The Real Magic: What Makes This So Fast?

1. No Data Copying

Traditional file reading copies data from disk → OS buffer → your application’s memory. Memory mapping eliminates that middle step. Your application directly accesses the OS’s file cache.

2. Lazy Loading

The file isn’t actually read until you access specific parts. If you have a 10GB file but only read the first 100MB, only that 100MB gets loaded into RAM.

3. Shared Memory

Multiple processes can map the same file and share the same physical RAM pages. If you have 5 Java processes all analyzing the same log file, they all share the same cached data.

4. OS Optimization

The operating system is incredibly smart about predicting what you’ll read next. If you’re reading sequentially, it starts loading the next few pages in advance. If you’re jumping around randomly, it keeps recently accessed pages in cache.

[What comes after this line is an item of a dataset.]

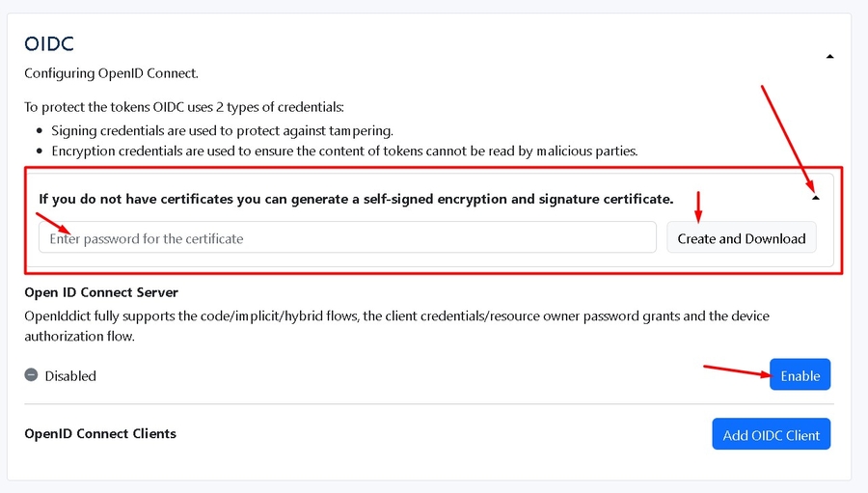Click the divider line above OpenID Connect Clients

coord(427,404)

The Dark Side: When Memory Mapping Goes Wrong

As we know every magic trick have its costs or its dark side let us explore what are the core costs and limitations of Memory Mapping a file.

The 32-bit Limitation

On 32-bit systems, you can only map about 2-4GB total across your entire process. Try to map a 10GB file, and you’ll get an IOException. This is because virtual address space is limited to 4GB total, and your heap, stack, and other stuff need space too.

1
2
3
4
5
6
// This will fail on 32-bit systems with large files
try {
    MappedByteBuffer buffer = channel.map(FileChannel.MapMode.READ_ONLY, 0, tenGigabyteFileSize);
} catch (IOException e) {
    System.err.println("Probably hit virtual address space limit: " + e.getMessage());
}

The File Locking Problem

While your file is mapped, the OS holds a lock on it. Other processes can’t delete or modify the file. I’ve seen production deployments fail because a mapped log file couldn’t be rotated.

The Platform Dependency

Memory mapping performance varies wildly between operating systems. Windows, Linux, and macOS all implement it differently, with different page sizes and caching strategies.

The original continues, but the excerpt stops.